Mahasiswa Desak Pemerintah Perbaiki Dunia Pendidikan Kalbar

Pontianak, thetanjungpuratimes.com –  Aliansi Pemuda Mahasiswa Kalimantan Barat (APMKB), menggelar aksi damai di bundaran Digulis Universitas Tanjungpura Pontianak, Senin (2/5) sore.

Dalam aksinya massa menyuarakan terkait permasalahan yang timbul dari dunia pendidikan khususnya di Kalbar yang harus segera diselesaikan oleh berbagai pihak, terutama pihak pemerintah Kalbar. Adapun permasalahan tersebut meliputi tingkat partisipasi pendidikan Kalbar yang sangat rendah, serta keterbatasan pemeratan pembangunan pendidikan di Kalbar.

Koordinator aksi, Luter menyampaikan bahwa saat ini pendidikan di Kalbar dijadikan sebagai alat komersialsiasi, privatisasi, dan liberalisasi yang sangat bertentangan dengan marwah pendidikan.

“Pendidikan yang terjadi sekarang sebagai lahan untuk mencari keuntungan yang dilakukan oleh oknum-oknum yang berkepentingan pribadi maupun instansi, yang jelas sangat menyengsarakan rakyat Kalbar yang ingin mendapatkan pendidikan layak,” katanya.

Dikatakan dia, bahwa pemerintah daerah Kalbar harus segera merealisasikan anggaran pendidikan sebesar 20 persen dari total dari total APBD/APBN dan menyediakan pendidikan gratis bagi rakyat miskin.
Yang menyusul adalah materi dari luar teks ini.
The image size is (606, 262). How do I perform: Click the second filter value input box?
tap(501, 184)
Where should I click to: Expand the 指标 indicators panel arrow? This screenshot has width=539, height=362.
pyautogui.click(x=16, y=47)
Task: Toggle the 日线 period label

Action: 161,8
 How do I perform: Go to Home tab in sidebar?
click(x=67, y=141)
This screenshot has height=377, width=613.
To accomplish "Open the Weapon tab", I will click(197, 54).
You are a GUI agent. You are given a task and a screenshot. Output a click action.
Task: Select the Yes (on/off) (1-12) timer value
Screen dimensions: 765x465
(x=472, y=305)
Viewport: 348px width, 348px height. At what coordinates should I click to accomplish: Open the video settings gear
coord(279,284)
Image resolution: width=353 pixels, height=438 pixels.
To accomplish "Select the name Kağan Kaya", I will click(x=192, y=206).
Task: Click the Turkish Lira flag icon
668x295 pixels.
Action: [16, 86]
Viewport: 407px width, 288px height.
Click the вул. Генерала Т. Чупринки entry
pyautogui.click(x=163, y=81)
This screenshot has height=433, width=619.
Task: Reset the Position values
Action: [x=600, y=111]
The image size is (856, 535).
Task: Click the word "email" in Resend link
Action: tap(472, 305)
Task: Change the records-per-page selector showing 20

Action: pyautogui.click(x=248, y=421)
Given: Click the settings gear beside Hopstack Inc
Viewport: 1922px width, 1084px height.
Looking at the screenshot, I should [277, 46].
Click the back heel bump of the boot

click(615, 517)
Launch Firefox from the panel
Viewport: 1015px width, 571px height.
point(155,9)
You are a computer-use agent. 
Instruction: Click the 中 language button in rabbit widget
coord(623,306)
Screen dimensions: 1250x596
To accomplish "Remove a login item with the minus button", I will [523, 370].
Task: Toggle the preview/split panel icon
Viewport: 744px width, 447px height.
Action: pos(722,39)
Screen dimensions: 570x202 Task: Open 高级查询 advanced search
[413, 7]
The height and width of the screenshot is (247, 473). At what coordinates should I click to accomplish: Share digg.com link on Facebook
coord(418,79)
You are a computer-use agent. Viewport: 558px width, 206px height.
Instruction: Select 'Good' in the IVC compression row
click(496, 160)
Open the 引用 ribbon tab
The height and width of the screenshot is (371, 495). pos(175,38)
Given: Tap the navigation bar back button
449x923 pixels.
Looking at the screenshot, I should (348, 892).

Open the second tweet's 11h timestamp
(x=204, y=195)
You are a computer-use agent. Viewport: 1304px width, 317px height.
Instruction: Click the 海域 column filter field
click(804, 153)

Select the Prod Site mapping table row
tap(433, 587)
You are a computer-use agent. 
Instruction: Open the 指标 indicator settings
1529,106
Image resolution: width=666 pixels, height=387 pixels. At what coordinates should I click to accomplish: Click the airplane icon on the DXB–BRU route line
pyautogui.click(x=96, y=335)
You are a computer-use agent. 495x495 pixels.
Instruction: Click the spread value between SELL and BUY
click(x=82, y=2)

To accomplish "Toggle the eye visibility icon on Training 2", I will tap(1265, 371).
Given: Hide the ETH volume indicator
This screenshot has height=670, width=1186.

Disampaikan juga bahwa saat ini pemerintah Kalbar belum mampu untuk menyediakan sarana dan prasarana pendidikan di daerah perbatasan.

“Setiap orang berhak mengembangkan diri melalui pemenuhan pengetahuan dasarnya, berhak mendapatkan pendidikan dan memperoleh manfaat dari ilmu pengetahuan dan teknologi, seni dan budaya, demi meningkatkan kualitas hidupnya dan demi kesejahteraan umat manusia,” ucap dia.